Many types of industrial and agricultural equipment can experience explosions or deflagration events. Explosion relief vents and doors lessen their impact by releasing the sudden pressure increase in a safe direction. This ensures the structural integrity of the vessel containing the explosion isn’t compromised and stops anyone nearby from being injured.
You might consider explosion relief vents and doors a form of insurance: ideally, they will never be needed, but if an event does occur they’ll help you avoid a lot of cost and disruption. However, this is only true if they operate quickly and effectively.
This blog post explains how to select dependable vents and doors, but first, we’ll consider how they work and where they should be used.
HOW EXPLOSION RELIEF DOORS WORK
Two types of devices provide explosion relief: doors and panels. Together these are often referred to as vents. Both are designed to open quickly when pressure builds suddenly behind them. The main difference is that doors are designed to be reusable while panels are single-use devices.
As the name suggests, an explosion relief door has hinges that let it open and close. In contrast, a panel is an area of material that ruptures when the pressure increases suddenly on one side. Doors are designed to operate at lower pressures than panels. They can be opened to allow for inspections or cleaning.
Both doors and panels are best incorporated into equipment when it is first built. Explosion relief doors can be retrofitted to existing equipment but this may be harder to do with panels.
Quality explosion relief doors, like those made by SMT, consist of a spring-loaded panel within a larger door frame. The door is held closed by a special magnetic latch.
An explosion or deflagration (rapid burning) event causes a pressure wave that pushes the spring-loaded panel away from its seal. This triggers the latch to release the door within milliseconds once the pressure setpoint has been reached.
WHEN AND WHERE EXPLOSION RELIEF DOORS ARE USED
Any equipment where there’s a risk of an internal explosion will benefit from explosion relief, but on most high-risk vessels it’s required by safety bodies like OHSA. Examples include dust collectors, spray dryers, rotary kilns, gas-fired combustion equipment, and almost all types of dust handling machinery.
Dust is a major cause of explosions in industrial, agricultural, and food processing equipment. Even if the material being processed isn’t typically thought of as being combustible, like metals, it can burn rapidly in dust form with the right particle size and concentration.
The reason is that dust has a large surface-to-volume ratio. Combine dust with oxygen and you have two of the three things needed for a fire. Add the third, an ignition source, and the result can be a rapidly burning fireball that moves quickly through the containment vessel.
OSHA identifies a long list of combustible dust. These range from sugar and wood flour to tea, zinc, and melamine resin. They can build up over time on surfaces, in corners of ducts, and on bracing and other parts of the equipment. Then, when a spark comes along, the result is an explosion.

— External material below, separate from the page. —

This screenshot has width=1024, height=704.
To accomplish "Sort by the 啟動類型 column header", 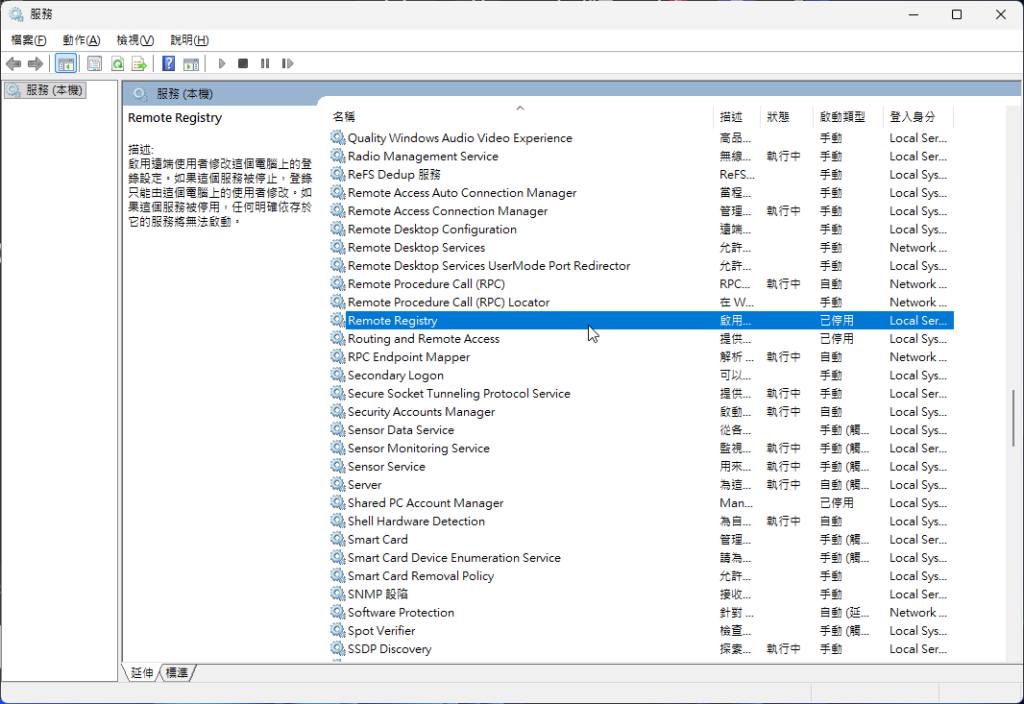I will 842,117.
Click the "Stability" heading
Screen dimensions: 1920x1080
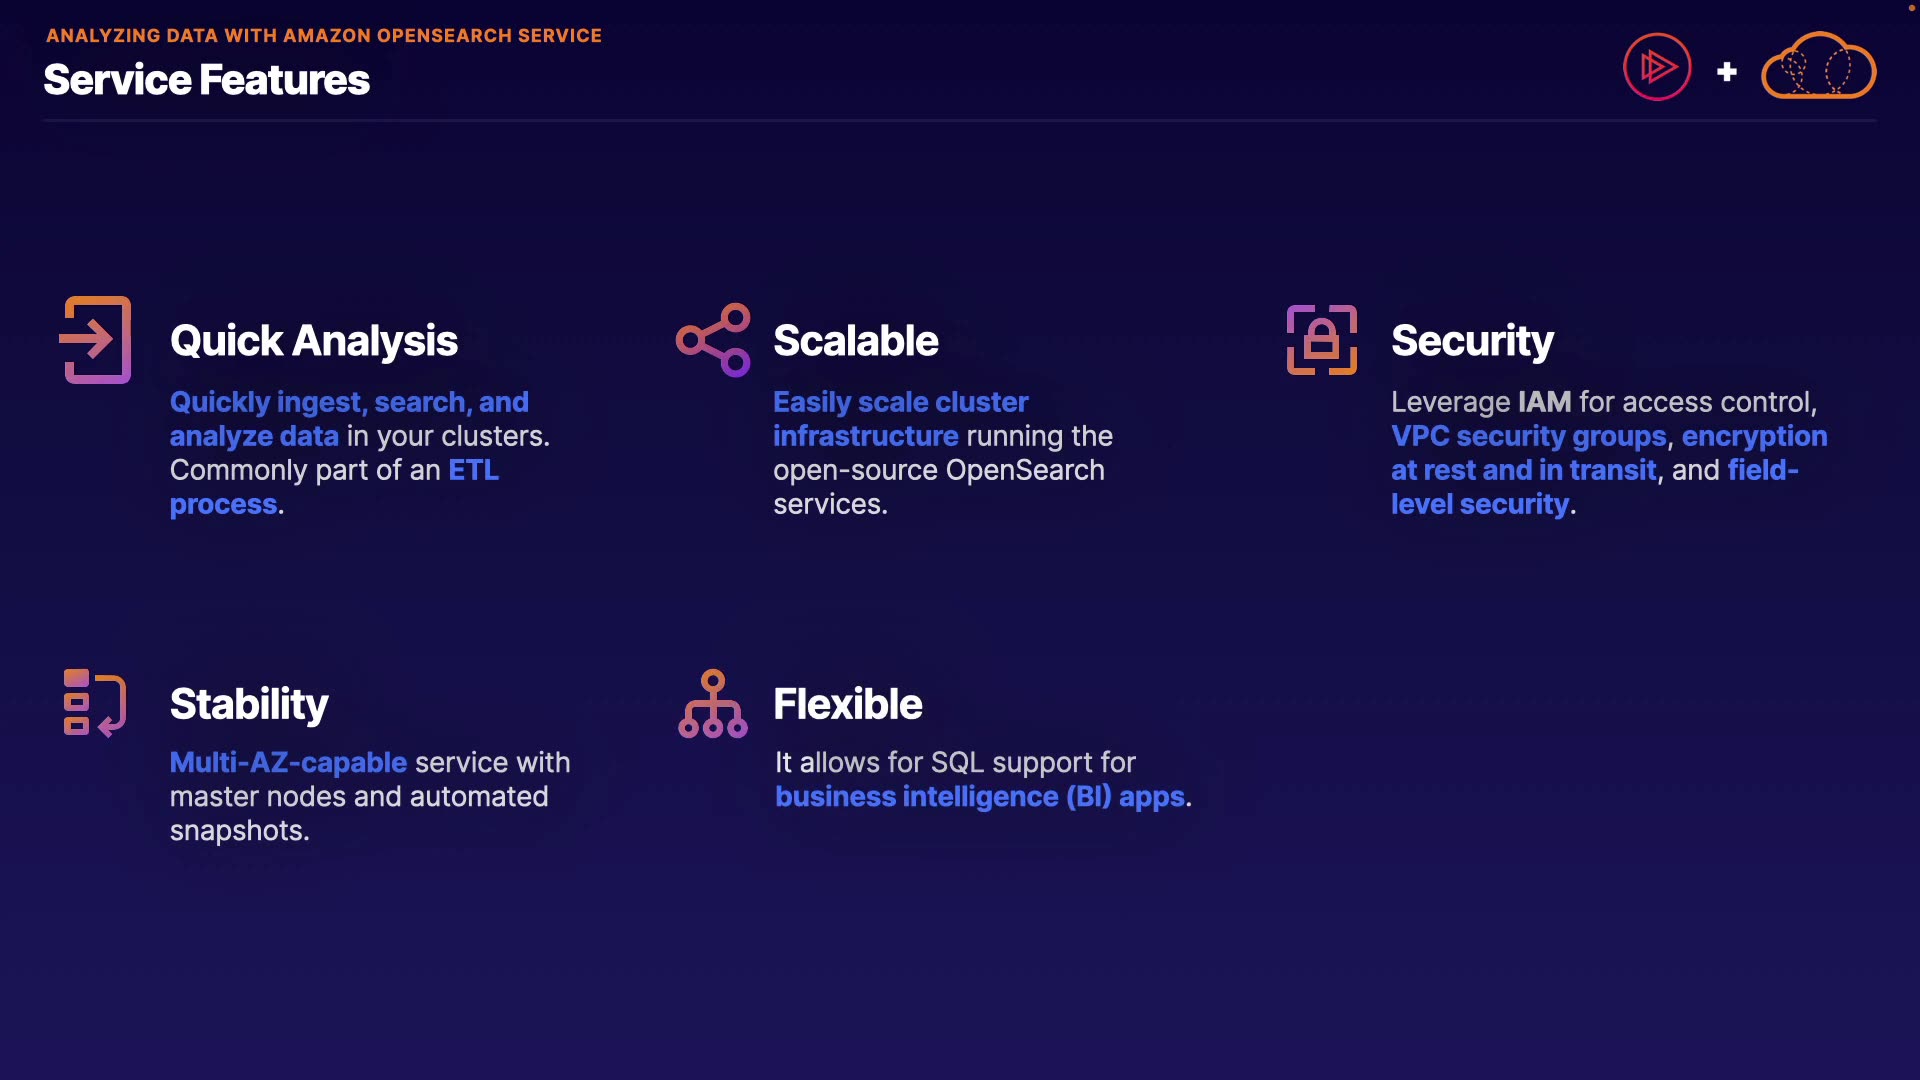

WHAT TO LOOK FOR IN EXPLOSION RELIEF VENTS AND DOORS
These are devices that hopefully sit unused for years, but when needed must react within milliseconds. For this reason, it is important to specify and/or buy quality products, but how can you tell which are good and which aren’t? Here are seven points to look for.
- The manufacturer’s track record in explosion relief – It takes a lot of experience to produce high-quality safety devices like these. Be sure to buy from established companies that have the know-how and manufacturing expertise.
- Proven designs – Ask prospective suppliers for evidence that their explosion relief vents and doors are used in a variety of industries and applications. This will show they have a reliable and successful product.
- Advice on vent sizing and placement – The manufacturer needs to be able to calculate the explosion relief area needed according to NFPA 68 requirements for your materials and size as well as type of structure and advise on the best location for your doors/vents.
- Low inertia – It’s essential that explosion relief doors open quickly. One factor in this is low inertia, as is achieved with the honeycomb structures used by SMT.
- Durable, low/no maintenance materials – Look for stainless steel in latch springs, hinges, fasteners, frames, and panels, along with self-lubricating sleeve bearings.
- Customizable designs for the opening area and pressure – The manufacturer should be willing to adjust doors to meet the particular requirements of your equipment and materials.
- Upgradeable components – Your needs might change in the future. Doors with components that can be upgraded will avoid having to make wholesale replacements.
KNOW WHAT YOU’RE BUYING
Explosion relief vents are things that you hope are never needed, but if something goes wrong they will help you avoid a lot of damage, expense, and possibly injury. That’s why you should never cut corners or buy or specify inferior products.
The seven points listed in this blog post will help you determine whether the explosion relief vents and doors you’re looking at will provide the service you need.